En outre, les travailleurs peuvent se retrouver soudainement sans salaire si un entrepreneur décide simplement de prendre sa retraite et de fermer son établissement. Tous sont alors payés zéro dollar. Mais le « bien commun » ne nous dit-il pas que le chef d’entreprise âgé, ou qui prend sa retraite, a l’obligation morale de ne pas laisser les salaires des travailleurs tomber en dessous du niveau du « salaire de subsistance » ? Aucune personne raisonnable ne ferait cette affirmation ridicule.

Pourtant, les théoriciens du salaire juste ne parviennent pas à fournir une raison convaincante pour laquelle des salaires « trop bas » sont inacceptables, alors que licencier des dizaines de travailleurs pour que le propriétaire puisse prendre sa retraite est parfaitement acceptable.

 

Les dispositifs d’économie de main-d’œuvre sont plus anciens que la civilisation

Ce problème théorique n’est pas non plus propre à l’ère moderne.

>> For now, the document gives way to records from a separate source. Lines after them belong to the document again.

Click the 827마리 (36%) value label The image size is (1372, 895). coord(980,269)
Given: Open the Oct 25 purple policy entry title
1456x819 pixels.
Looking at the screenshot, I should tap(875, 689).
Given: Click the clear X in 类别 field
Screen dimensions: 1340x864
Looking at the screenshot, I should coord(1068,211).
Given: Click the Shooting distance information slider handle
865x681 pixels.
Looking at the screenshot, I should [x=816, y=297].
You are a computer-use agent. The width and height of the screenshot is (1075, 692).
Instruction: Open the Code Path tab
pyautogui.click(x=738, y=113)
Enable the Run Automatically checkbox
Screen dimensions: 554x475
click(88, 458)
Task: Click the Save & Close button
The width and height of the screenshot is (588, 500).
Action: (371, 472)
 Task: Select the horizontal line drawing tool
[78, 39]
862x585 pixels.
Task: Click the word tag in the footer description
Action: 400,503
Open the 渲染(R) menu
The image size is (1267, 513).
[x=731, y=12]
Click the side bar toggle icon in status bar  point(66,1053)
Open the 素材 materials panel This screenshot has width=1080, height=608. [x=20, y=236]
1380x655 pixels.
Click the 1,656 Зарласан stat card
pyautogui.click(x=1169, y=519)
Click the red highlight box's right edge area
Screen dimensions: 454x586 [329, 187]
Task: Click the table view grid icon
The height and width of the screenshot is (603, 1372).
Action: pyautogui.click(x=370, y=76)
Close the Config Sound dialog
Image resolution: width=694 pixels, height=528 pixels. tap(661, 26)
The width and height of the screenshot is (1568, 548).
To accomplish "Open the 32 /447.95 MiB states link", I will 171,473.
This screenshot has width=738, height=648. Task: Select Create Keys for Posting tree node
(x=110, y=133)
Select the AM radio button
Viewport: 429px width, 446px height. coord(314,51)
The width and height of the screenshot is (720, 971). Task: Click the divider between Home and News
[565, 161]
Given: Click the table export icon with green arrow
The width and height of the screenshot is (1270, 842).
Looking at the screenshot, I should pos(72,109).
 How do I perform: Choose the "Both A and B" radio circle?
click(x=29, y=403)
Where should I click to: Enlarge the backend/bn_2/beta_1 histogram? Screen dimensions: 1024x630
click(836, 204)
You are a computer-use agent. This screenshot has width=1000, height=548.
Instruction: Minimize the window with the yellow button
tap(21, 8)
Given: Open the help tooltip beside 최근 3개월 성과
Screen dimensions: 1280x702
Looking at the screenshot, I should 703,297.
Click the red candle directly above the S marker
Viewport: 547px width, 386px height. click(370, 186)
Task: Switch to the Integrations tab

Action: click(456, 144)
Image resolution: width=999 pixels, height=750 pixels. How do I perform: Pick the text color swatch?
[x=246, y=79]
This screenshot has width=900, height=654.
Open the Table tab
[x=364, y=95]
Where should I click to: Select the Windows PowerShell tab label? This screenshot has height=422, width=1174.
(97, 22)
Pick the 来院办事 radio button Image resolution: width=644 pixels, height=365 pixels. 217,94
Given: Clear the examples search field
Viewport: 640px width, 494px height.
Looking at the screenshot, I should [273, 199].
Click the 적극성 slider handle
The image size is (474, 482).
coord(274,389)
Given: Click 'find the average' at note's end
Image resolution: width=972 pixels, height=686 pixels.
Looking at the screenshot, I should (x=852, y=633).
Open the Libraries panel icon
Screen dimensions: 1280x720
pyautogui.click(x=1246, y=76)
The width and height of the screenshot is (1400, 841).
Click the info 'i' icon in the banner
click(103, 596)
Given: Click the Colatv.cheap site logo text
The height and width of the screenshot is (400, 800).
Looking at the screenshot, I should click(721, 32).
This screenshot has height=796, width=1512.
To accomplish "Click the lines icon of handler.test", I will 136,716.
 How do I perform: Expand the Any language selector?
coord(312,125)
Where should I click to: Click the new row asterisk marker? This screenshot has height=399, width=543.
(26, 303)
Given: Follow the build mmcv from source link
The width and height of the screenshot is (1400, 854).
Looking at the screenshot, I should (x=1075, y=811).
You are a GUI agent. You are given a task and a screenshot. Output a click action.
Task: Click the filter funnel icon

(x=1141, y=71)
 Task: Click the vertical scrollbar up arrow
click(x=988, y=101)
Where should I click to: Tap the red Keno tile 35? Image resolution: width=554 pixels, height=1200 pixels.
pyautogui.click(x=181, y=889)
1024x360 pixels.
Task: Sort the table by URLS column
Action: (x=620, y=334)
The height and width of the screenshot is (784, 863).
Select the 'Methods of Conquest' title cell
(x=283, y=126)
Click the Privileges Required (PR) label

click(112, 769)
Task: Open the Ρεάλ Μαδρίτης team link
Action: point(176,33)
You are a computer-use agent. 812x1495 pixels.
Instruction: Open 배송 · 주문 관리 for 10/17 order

Les dispositifs d’économie de main-d’œuvre sont aussi anciens que l’humanité elle-même. De la première hache de pierre aux hauts fourneaux médiévaux, en passant par les usines automobiles modernes, les êtres humains ont cherché des moyens d’accomplir davantage de travail en moins de temps, et avec moins de main-d’œuvre. Lorsque nous parlons de « moins de travail », nous entendons souvent par là qu’il faut moins d’ouvriers pour accomplir une tâche spécifique.

C’est ce que nous constatons de plus en plus avec l’essor de l’intelligence artificielle et des machines de plus en plus complexes, capables de construire des voitures et de préparer des repas avec de moins en moins de supervision humaine. La société Amazon utilise de plus en plus de robots pour déplacer les marchandises dans les entrepôts. Les robots de restauration rapide arrivent bientôt. Et même le secteur des services utilise des robots pour assurer le service en chambre dans les hôtels.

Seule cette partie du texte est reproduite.